Connaissez-vous le mouvement Movember ? Savez-vous pourquoi certains hommes au mois de novembre se laissent pousser la moustache ?
Au départ, Movember est un projet australien créé par quelques amis qui cherchent à contrer le fléau des décès prématurés chez les hommes. En effet, en 2016, l’espérance de vie moyenne des hommes est de 69,8 ans alors qu’elle est de 74,2 ans chez les femmes.
Pour essayer de combler ce différentiel, la fondation Movember collecte des dons finançant des projets de recherche pour la santé masculine (contre le cancer de la prostate ou des testicules par exemple). De surcroît, de nombreuses personnes dans le monde se laissent pousser la moustache en guise de soutien au mouvement.
Le projet prend rapidement de l’ampleur et en 2017, la Fondation a permis de financer 1250 projets dans le domaine de la santé masculine . Movember commence également à aborder les problématiques de santé mentale chez les hommes comme les causes de suicide, les stéréotypes sexuels, la pression de la virilité…
Mais pourquoi la santé mentale masculine est un sujet qui doit être mis en avant ?

* **Consignes**
a. Relevez, dans l'ordre où ils apparaissent, tous les nombres écrits en chiffres dans le texte sur Movember.
b. Recopiez le passage du texte sur Movember qui commence par « Connaissez-vous le mouvement » et se poursuit jusqu'à « chez les femmes. ».

* **Données sources**
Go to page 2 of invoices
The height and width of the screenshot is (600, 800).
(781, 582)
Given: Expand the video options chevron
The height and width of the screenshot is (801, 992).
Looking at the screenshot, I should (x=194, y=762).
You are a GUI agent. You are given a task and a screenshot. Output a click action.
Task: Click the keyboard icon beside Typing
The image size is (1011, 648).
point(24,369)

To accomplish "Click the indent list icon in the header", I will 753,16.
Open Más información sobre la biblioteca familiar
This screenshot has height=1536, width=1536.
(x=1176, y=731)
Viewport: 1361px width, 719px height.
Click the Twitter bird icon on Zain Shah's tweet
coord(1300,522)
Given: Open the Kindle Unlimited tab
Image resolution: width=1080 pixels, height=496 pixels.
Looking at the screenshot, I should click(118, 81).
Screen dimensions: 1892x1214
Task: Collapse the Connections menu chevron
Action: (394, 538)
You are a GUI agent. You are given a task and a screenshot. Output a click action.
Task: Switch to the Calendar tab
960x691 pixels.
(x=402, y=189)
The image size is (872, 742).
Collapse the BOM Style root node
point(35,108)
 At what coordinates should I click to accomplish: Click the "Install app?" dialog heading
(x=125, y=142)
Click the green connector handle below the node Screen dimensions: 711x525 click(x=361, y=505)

* **Corrigés**
a. 2016, 69,8, 74,2, 2017, 1250

b.
Connaissez-vous le mouvement Movember ? Savez-vous pourquoi certains hommes au mois de novembre se laissent pousser la moustache ?
Au départ, Movember est un projet australien créé par quelques amis qui cherchent à contrer le fléau des décès prématurés chez les hommes. En effet, en 2016, l’espérance de vie moyenne des hommes est de 69,8 ans alors qu’elle est de 74,2 ans chez les femmes.